Records from a collection:
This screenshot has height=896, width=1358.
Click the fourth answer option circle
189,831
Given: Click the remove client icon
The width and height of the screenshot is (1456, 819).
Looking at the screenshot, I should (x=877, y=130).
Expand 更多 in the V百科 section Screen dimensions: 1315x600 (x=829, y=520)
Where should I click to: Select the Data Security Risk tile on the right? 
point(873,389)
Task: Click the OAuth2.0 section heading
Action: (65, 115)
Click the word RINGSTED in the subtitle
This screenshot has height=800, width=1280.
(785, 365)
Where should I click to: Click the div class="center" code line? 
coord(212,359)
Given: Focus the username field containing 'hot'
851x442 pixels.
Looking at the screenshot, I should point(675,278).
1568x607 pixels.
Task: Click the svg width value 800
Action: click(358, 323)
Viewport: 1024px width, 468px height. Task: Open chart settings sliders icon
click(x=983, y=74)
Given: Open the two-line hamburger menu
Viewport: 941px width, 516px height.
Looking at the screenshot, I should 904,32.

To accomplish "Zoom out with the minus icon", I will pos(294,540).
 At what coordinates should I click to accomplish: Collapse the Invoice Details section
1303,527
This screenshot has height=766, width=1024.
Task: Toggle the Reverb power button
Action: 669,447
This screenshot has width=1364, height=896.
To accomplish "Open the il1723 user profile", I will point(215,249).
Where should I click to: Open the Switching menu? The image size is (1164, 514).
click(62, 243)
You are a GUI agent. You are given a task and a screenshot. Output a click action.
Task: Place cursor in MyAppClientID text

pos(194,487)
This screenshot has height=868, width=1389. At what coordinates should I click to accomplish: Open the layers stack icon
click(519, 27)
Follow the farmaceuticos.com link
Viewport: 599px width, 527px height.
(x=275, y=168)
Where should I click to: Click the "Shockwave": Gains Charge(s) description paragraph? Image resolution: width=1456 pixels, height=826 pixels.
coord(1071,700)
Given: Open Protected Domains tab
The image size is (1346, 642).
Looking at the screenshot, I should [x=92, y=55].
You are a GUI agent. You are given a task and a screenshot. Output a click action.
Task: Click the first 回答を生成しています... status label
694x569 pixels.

__EXERCISE AIM__: Every entry is to be printed exactly as given.

__RESPONSE TO THIS TASK__:
This screenshot has height=896, width=1358.
Click the fourth answer option circle
189,831
Given: Click the remove client icon
The width and height of the screenshot is (1456, 819).
Looking at the screenshot, I should (x=877, y=130).
Expand 更多 in the V百科 section Screen dimensions: 1315x600 (x=829, y=520)
Where should I click to: Select the Data Security Risk tile on the right? 
point(873,389)
Task: Click the OAuth2.0 section heading
Action: (65, 115)
Click the word RINGSTED in the subtitle
This screenshot has height=800, width=1280.
(785, 365)
Where should I click to: Click the div class="center" code line? 
coord(212,359)
Given: Focus the username field containing 'hot'
851x442 pixels.
Looking at the screenshot, I should point(675,278).
1568x607 pixels.
Task: Click the svg width value 800
Action: click(358, 323)
Viewport: 1024px width, 468px height. Task: Open chart settings sliders icon
click(x=983, y=74)
Given: Open the two-line hamburger menu
Viewport: 941px width, 516px height.
Looking at the screenshot, I should 904,32.

To accomplish "Zoom out with the minus icon", I will pos(294,540).
 At what coordinates should I click to accomplish: Collapse the Invoice Details section
1303,527
This screenshot has height=766, width=1024.
Task: Toggle the Reverb power button
Action: 669,447
This screenshot has width=1364, height=896.
To accomplish "Open the il1723 user profile", I will point(215,249).
Where should I click to: Open the Switching menu? The image size is (1164, 514).
click(62, 243)
You are a GUI agent. You are given a task and a screenshot. Output a click action.
Task: Place cursor in MyAppClientID text

pos(194,487)
This screenshot has height=868, width=1389. At what coordinates should I click to accomplish: Open the layers stack icon
click(519, 27)
Follow the farmaceuticos.com link
Viewport: 599px width, 527px height.
(x=275, y=168)
Where should I click to: Click the "Shockwave": Gains Charge(s) description paragraph? Image resolution: width=1456 pixels, height=826 pixels.
coord(1071,700)
Given: Open Protected Domains tab
The image size is (1346, 642).
Looking at the screenshot, I should [x=92, y=55].
You are a GUI agent. You are given a task and a screenshot. Output a click action.
Task: Click the first 回答を生成しています... status label
694x569 pixels.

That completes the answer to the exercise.